### INSTRUCTIONS TO FOLLOW
Please repeat the data from the line containing "Task: Click the edit pencil icon under cover" through the line containing "Click the global", both lines included.

### STORED DATA
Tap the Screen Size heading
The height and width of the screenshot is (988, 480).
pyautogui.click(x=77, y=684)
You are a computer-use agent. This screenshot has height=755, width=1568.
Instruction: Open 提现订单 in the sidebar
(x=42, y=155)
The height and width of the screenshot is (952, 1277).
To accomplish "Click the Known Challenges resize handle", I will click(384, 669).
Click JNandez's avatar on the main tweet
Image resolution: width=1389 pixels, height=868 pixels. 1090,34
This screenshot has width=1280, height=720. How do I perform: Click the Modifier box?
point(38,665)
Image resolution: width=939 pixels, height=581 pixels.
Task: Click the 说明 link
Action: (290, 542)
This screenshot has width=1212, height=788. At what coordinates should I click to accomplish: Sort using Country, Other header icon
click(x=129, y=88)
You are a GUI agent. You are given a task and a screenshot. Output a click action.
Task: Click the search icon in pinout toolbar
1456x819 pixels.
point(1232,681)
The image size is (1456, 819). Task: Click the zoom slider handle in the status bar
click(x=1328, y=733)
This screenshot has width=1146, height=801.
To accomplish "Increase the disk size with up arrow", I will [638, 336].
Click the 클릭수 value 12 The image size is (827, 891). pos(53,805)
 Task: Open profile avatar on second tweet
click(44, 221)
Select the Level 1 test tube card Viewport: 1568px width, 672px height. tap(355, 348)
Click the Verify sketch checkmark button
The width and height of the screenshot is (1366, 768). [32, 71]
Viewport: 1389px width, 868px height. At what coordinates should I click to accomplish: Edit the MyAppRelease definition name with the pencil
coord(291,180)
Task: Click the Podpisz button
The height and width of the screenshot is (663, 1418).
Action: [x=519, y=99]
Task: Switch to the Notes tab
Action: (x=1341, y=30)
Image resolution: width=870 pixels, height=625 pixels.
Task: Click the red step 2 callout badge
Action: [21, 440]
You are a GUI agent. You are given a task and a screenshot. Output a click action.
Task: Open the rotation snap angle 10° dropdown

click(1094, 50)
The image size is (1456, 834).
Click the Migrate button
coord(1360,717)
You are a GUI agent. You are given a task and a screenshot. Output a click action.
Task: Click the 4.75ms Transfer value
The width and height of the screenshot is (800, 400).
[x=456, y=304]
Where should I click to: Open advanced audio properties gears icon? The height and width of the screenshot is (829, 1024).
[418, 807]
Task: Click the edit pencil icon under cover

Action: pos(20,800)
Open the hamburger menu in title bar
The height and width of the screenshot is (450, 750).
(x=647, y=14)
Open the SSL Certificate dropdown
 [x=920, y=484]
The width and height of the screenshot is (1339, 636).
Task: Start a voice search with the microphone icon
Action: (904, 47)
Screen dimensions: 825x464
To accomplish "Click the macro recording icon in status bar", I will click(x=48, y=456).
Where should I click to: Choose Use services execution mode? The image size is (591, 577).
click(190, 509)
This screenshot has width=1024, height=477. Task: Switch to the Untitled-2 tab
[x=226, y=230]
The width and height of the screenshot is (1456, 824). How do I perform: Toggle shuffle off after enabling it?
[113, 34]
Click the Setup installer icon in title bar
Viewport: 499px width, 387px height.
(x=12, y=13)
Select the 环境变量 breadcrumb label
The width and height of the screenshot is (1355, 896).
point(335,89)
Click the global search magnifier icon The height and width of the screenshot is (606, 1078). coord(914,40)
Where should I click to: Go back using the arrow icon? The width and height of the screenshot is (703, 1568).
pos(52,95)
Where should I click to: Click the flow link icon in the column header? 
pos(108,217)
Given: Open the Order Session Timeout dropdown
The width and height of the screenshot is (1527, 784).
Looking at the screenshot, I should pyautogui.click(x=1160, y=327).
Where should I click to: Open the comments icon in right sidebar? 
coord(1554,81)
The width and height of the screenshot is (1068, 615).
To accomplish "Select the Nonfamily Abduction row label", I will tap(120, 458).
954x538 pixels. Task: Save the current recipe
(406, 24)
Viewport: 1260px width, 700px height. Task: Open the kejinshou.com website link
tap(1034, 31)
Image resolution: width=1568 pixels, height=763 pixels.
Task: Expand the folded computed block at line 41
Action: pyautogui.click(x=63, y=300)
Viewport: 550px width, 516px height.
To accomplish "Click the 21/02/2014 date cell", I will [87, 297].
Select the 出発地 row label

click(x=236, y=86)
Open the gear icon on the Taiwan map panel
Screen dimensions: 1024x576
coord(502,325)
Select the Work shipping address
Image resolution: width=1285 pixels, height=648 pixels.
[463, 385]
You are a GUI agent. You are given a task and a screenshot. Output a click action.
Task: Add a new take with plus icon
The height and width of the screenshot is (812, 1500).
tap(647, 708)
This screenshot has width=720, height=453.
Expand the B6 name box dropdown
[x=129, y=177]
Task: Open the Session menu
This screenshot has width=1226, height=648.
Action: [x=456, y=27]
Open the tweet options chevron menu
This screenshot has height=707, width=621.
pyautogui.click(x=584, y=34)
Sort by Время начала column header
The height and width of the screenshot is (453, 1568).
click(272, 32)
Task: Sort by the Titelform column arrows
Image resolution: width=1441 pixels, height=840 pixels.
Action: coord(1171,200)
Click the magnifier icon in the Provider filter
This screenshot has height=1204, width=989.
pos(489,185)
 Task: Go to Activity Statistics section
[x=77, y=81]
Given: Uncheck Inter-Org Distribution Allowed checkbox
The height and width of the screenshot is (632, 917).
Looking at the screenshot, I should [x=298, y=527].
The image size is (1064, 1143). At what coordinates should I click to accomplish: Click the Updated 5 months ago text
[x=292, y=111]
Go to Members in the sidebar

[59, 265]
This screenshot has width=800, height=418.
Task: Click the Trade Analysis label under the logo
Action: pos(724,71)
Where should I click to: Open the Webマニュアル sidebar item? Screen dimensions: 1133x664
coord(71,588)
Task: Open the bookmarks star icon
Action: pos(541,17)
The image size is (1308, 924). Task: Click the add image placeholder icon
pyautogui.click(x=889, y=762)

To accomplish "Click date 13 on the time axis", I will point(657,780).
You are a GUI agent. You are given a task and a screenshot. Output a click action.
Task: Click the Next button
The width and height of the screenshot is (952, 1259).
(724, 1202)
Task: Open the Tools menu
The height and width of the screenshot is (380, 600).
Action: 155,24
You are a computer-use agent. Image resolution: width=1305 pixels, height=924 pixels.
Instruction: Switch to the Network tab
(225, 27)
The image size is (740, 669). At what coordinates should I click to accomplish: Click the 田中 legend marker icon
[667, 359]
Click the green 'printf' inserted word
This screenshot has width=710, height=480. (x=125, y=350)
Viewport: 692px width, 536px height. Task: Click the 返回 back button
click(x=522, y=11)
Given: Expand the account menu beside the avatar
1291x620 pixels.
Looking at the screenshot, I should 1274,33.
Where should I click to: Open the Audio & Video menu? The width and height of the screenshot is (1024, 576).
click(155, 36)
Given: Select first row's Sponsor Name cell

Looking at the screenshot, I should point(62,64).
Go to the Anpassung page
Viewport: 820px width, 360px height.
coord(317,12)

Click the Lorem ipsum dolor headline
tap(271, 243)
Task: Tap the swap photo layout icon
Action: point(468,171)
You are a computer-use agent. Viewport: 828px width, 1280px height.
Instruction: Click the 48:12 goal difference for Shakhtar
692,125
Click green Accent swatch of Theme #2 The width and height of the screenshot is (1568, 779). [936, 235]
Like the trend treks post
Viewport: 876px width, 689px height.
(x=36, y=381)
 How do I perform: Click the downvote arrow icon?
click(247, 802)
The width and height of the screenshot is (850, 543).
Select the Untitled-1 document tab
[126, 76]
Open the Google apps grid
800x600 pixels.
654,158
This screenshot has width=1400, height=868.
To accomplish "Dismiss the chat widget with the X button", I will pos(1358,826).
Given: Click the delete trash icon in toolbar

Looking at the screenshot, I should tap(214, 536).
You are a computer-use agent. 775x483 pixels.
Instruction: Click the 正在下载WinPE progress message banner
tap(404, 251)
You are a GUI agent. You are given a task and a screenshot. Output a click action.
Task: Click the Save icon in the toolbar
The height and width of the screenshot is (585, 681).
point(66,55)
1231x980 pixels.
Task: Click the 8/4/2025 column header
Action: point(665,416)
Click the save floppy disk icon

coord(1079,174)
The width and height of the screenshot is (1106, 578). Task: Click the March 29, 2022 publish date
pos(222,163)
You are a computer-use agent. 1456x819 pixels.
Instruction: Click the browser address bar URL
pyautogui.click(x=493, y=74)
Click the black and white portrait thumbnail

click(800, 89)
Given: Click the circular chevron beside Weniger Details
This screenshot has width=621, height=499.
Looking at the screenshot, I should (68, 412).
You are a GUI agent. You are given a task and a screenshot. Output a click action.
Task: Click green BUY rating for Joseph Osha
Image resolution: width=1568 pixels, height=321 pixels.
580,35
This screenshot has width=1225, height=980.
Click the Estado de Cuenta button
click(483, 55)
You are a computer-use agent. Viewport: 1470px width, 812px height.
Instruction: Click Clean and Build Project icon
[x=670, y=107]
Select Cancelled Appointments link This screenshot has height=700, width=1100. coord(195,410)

### EXPECTED ANSWER
Task: Click the edit pencil icon under cover

Action: pos(20,800)
Open the hamburger menu in title bar
The height and width of the screenshot is (450, 750).
(x=647, y=14)
Open the SSL Certificate dropdown
 [x=920, y=484]
The width and height of the screenshot is (1339, 636).
Task: Start a voice search with the microphone icon
Action: (904, 47)
Screen dimensions: 825x464
To accomplish "Click the macro recording icon in status bar", I will click(x=48, y=456).
Where should I click to: Choose Use services execution mode? The image size is (591, 577).
click(190, 509)
This screenshot has width=1024, height=477. Task: Switch to the Untitled-2 tab
[x=226, y=230]
The width and height of the screenshot is (1456, 824). How do I perform: Toggle shuffle off after enabling it?
[113, 34]
Click the Setup installer icon in title bar
Viewport: 499px width, 387px height.
(x=12, y=13)
Select the 环境变量 breadcrumb label
The width and height of the screenshot is (1355, 896).
point(335,89)
Click the global search magnifier icon The height and width of the screenshot is (606, 1078). coord(914,40)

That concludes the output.